The results improvement was driven by net after-tax gains in excess of $1.9 billion related to the reduction of its shareholding in ICICI Lombard and the sale of its 97.7 percent equity interest in First Capital.
Watsa, who through one of his companies Lombard was holding 36 per cent in ICICI Lombard General Insurance till July 2017, had to pair it down to below 10 per cent in tranches for regulatory compliance as he intended to set up another general insurnace company -Digit- along with the partneship of Kamesh Goyal, who quit his job in Allianz before joining hands with Watsa.The joint venture was 17 years old when Watsa had to bring down his stakes in it.
“Our results in 2017 were the best in our thirty-two-year history, in spite of some of the largest catastrophe losses in history as a result of hurricanes Harvey, Irma and Maria and the California wildfires,” said Prem Watsa, CEO, Fairfax while announcing results of the company. .
“We also ended the year with a record $2.4 billion in cash and marketable securities at the holding company level. The reduction of our shareholding in ICICI Lombard to about 10 percent resulted in a net after-tax gain of $930 million; and we entered into a strategic alliance with Mitsui Sumitomo Insurance Company resulting in the sale of First Capital for cash proceeds of $1.7 billion and a net after-tax gain of approximately $1.0 billion.”
Meanwhile , the company, with a 49 per cent stake, has established another general insurance company-Digit- in India and has also applied for a license from India’s insurance regulator, IRDAI to set up a reinsurance branch in India.
Overall, Fairfax grew gross premium written to €12.21 billion in 2017 from $9.53 billion in 2016.
The combined ratio of the insurance and reinsurance operations was 106.6 percent on a consolidated basis, including 11.2 consolidated combined ratio points of losses from hurricanes Harvey, Irma and Maria, and the California fires.
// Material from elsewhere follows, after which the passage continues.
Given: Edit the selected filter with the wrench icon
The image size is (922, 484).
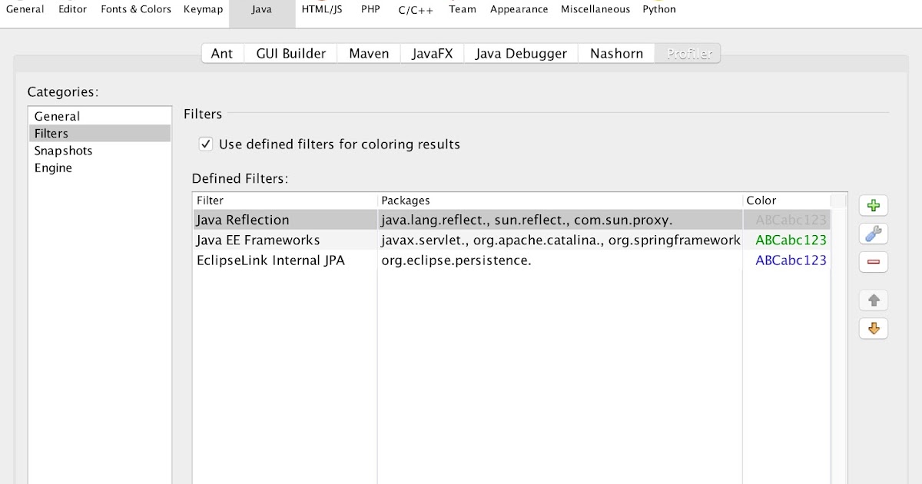Looking at the screenshot, I should [x=873, y=234].
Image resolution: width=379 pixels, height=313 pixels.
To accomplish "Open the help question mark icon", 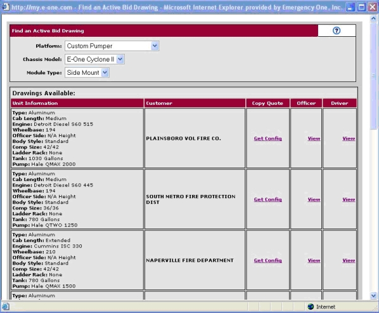I will point(337,30).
For 2016 the combined ratio was of 92.5 percent. As a result, the operations produced an underwriting loss of $641.5 million compared to an underwriting profit of $575.9 million in 2016.
The insurance and reinsurance operations produced an operating loss (excluding investment results) of $215.7 million, compared to an operating income of $1.04 billion in 2016, reflecting $906.1 million of hurricane losses from hurricanes Harvey, Irma and Maria.